I reached Mysore Palace around 4:30 PM. The main entrance of the palace is the east gate and is called “Jaya Maarthaanda”. Public entry is from the west gate called as “Varaha“. The entry fee for Indian adults is Rs.40 and there is half ticket of Rs.20 for children between 10-20 years. For foreigners, the entry fee is Rs.200 which comes with a free audio kit. On reaching inside, there is a free footwear deposit counter where visitors deposit their footwear and proceed inside the palace. The most striking structure inside the palace is an octagonal pavilion decorated with tinted glass panes, beautifully carved mahogany ceilings, white marble floors and intricate aqueous pillars. Although you can take photographs of the palace exterior, cameras are strictly prohibited inside the palace. Inside the palace, there are beautiful chambers, the royal darbar and a large collection of royal artifacts. After exploring the palace, I came out and collected my shoes. From the shoe counter, on walking straight, in the right side is the entrance to the residential section. Here there is another ticket counter and shoe deposit counter. I would suggest not to miss this part of the palace unlike most visitors as it has an exquisite collection of royal artifacts, ceremonial dresses of kings and princes, photographs and oil paintings (including 3D paintings) in the display. There are camel and elephant rides which can be fascinating particularly to children and first time riders.
By the time I completed exploring the palace, it was already dark outside and the palace was now looking like this in yellow lights.
However, the real charm of a lighted Mysore Palace was yet to be witnessed. On Sundays and public holidays, the palace is illuminated with incandescent bulbs in the evening which creates a breathtaking visual delight. Please plan your trip on Sundays or public holidays as your visit to Mysore palace would be incomplete without viewing this amazing evening illumination. I waited until 7 PM when the lights were turned ON much to the delight of the patiently waiting visitors who welcomed it with whistles and a loud cheer. The photographers with their DSLRs equipped with special lenses were ready to capture the grandeur of the palace with these shimmering lights. I waited there for more 20 minutes, clicked few pics myself and then went to the KSRTC bus stop to return back to Bangalore.
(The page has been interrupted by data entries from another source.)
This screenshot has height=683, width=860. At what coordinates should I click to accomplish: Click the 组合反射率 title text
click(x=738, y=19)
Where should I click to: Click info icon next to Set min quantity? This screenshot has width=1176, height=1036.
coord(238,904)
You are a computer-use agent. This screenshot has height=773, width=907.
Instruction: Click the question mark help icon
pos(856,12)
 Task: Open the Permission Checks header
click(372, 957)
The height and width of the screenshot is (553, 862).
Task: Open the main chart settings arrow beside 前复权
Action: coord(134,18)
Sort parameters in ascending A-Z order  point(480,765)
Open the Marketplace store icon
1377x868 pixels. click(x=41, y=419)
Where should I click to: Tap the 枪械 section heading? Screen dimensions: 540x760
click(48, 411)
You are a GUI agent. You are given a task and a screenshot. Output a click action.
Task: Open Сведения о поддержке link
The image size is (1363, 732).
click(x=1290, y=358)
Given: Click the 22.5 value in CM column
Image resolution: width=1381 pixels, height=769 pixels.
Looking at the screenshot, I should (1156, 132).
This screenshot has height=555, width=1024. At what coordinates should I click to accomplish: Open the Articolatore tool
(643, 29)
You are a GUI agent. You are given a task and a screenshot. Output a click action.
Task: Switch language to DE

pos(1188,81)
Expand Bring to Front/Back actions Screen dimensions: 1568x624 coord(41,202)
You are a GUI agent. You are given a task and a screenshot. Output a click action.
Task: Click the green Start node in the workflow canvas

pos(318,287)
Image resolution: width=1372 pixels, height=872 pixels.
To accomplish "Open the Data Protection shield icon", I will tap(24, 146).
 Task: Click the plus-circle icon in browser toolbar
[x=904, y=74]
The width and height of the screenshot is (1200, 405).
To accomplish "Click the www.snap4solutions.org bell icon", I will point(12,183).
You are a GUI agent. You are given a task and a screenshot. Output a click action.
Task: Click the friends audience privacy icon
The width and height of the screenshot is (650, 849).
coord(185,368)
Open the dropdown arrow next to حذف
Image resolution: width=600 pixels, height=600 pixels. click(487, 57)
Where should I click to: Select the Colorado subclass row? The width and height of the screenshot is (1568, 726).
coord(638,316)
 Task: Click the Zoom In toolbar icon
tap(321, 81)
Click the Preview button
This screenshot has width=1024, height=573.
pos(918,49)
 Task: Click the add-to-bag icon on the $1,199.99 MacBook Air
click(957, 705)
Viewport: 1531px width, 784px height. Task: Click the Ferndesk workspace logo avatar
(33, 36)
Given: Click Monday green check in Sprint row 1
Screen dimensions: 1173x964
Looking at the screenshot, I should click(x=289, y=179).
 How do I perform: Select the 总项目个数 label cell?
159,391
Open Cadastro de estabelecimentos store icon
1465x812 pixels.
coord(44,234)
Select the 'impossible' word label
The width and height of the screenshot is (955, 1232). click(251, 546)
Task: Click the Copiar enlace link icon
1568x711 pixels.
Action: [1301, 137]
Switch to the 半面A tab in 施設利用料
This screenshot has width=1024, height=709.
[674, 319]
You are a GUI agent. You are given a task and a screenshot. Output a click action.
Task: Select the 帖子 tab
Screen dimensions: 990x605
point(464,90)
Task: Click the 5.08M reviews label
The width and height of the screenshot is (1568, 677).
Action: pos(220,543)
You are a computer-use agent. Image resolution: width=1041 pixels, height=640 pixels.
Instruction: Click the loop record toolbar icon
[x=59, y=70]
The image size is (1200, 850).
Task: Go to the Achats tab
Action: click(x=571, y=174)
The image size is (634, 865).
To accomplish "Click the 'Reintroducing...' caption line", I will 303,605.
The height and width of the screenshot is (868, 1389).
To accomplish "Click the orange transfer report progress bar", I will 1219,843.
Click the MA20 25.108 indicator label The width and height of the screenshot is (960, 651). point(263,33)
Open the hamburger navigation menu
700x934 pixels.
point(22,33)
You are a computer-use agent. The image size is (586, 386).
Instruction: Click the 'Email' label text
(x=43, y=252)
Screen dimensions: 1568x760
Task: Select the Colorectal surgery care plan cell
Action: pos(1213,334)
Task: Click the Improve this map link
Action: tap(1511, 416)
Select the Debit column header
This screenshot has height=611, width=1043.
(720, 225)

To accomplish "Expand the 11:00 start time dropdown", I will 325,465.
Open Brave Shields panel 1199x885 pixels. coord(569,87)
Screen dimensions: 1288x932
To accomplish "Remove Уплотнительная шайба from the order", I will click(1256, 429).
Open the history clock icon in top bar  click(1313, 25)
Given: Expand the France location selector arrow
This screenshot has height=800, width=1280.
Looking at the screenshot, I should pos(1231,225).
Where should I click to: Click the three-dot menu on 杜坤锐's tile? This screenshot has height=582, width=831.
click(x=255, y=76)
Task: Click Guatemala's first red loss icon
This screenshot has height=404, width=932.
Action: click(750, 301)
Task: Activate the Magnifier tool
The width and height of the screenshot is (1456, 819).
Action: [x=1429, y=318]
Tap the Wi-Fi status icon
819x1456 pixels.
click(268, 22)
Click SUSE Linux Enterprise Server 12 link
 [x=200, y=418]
Silhouette of the illuminated Mysore Palace
Apart from these three places, the Sri Chamarajendra Zoological Gardens (popularly known as the Mysore Zoo) and the Vrindavan Gardens also attracts a huge crowd, especially in the weekends. However, having already visited some of the most famous zoos in the country like the Nandankanan Zoological Park in Bhubaneswar and the Alipore Zoo in Kolkata, visiting a zoo was least of my interests. The Vrindavan Garden is famous for its musical fountain and the park. Although it was popular in the 80s and 90s, nowadays such parks and musical fountains have come up in many other parts of the country and are no more a thing of wonder. Anyway, parks again are not something which interests me so I decided to avoid it too. However, if you have time you can definitely spend some time in these two places especially if you have kids with you.